**Try it:**
Transcription, pictures excluded: write out the data below exactly.
----- Information supplied
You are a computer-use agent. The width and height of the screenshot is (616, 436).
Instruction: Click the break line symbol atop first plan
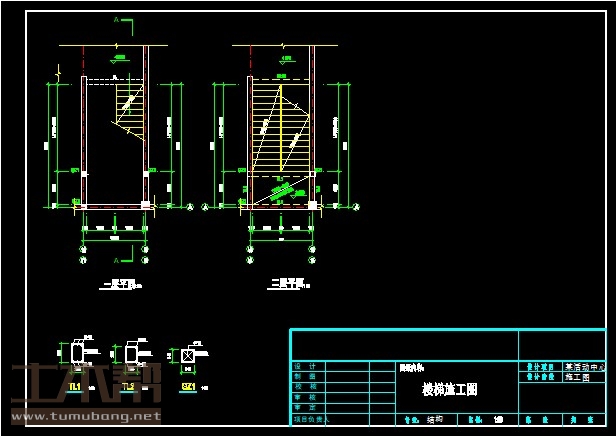[x=116, y=46]
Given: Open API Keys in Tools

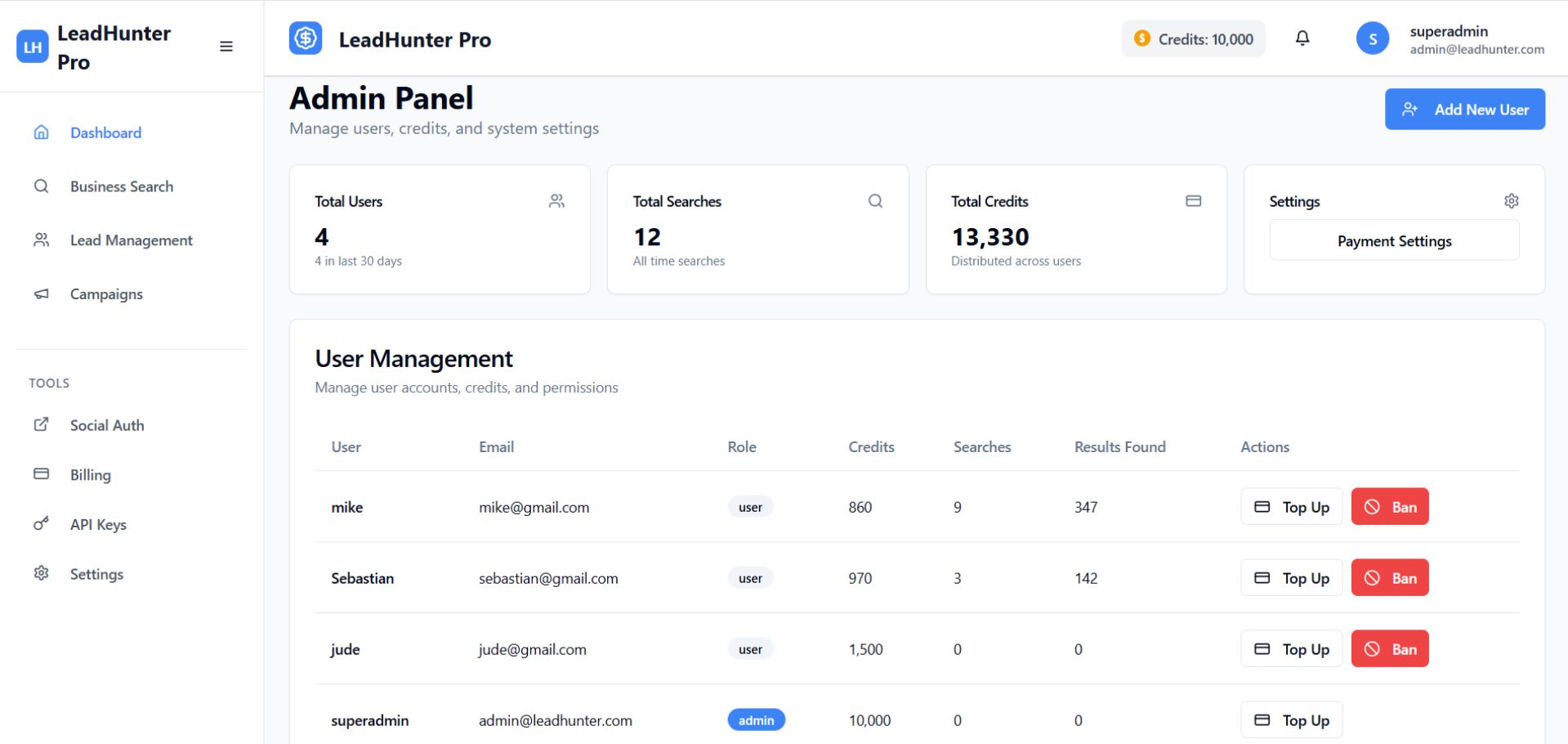Looking at the screenshot, I should tap(98, 525).
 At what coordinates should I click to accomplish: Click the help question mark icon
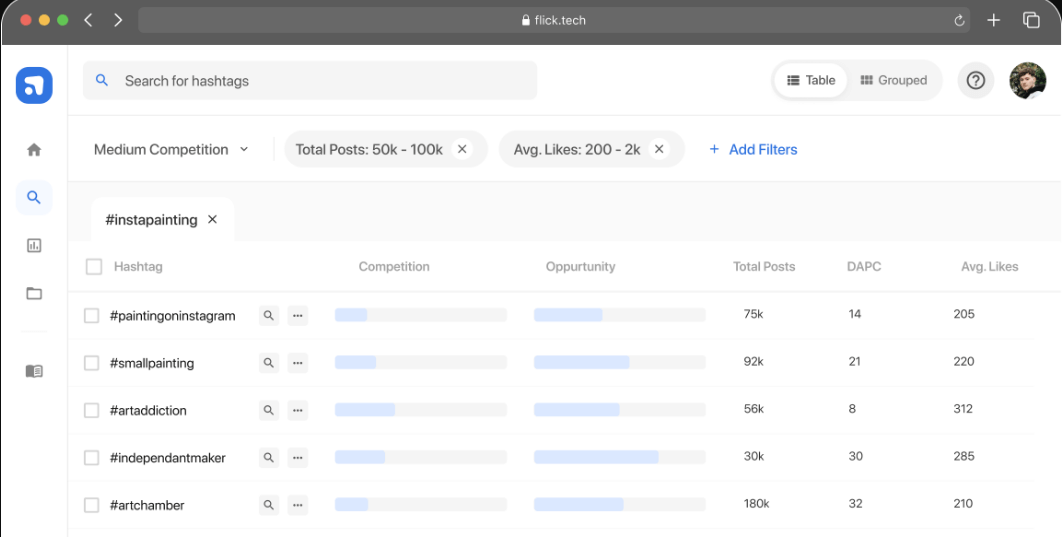tap(976, 81)
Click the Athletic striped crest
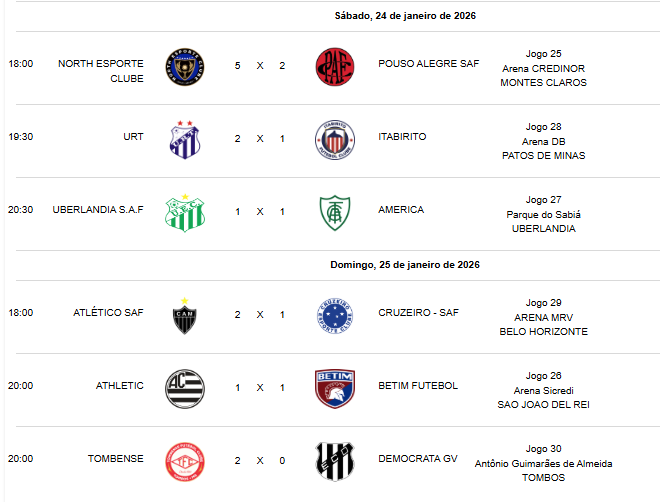 185,387
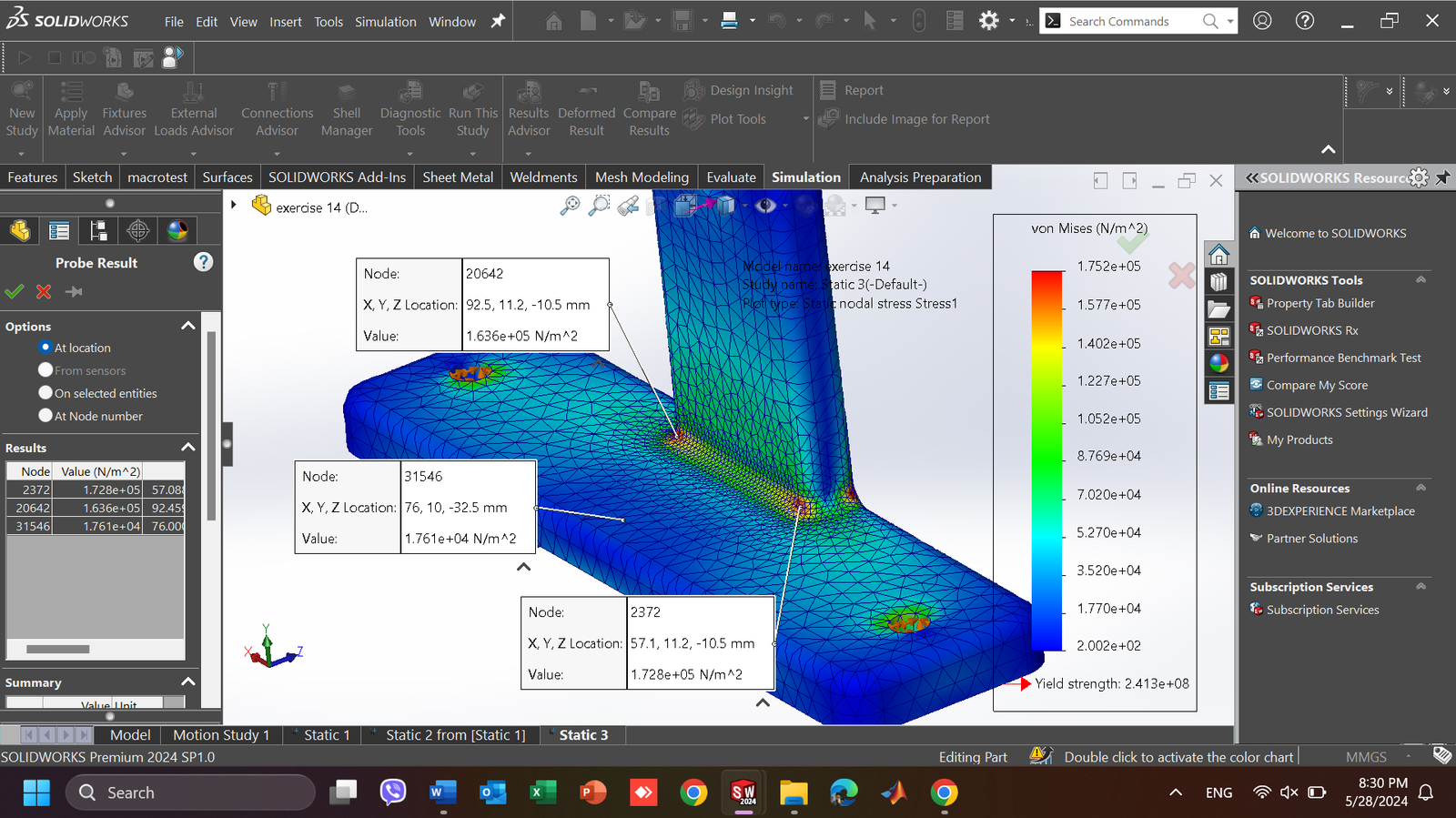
----------
**Task answer:**
You are a computer-use agent. The width and height of the screenshot is (616, 436).
Instruction: Click the break line symbol atop first plan
[x=116, y=46]
Given: Open API Keys in Tools

Looking at the screenshot, I should tap(98, 525).
 At what coordinates should I click to accomplish: Click the help question mark icon
tap(976, 81)
Click the Athletic striped crest
 185,387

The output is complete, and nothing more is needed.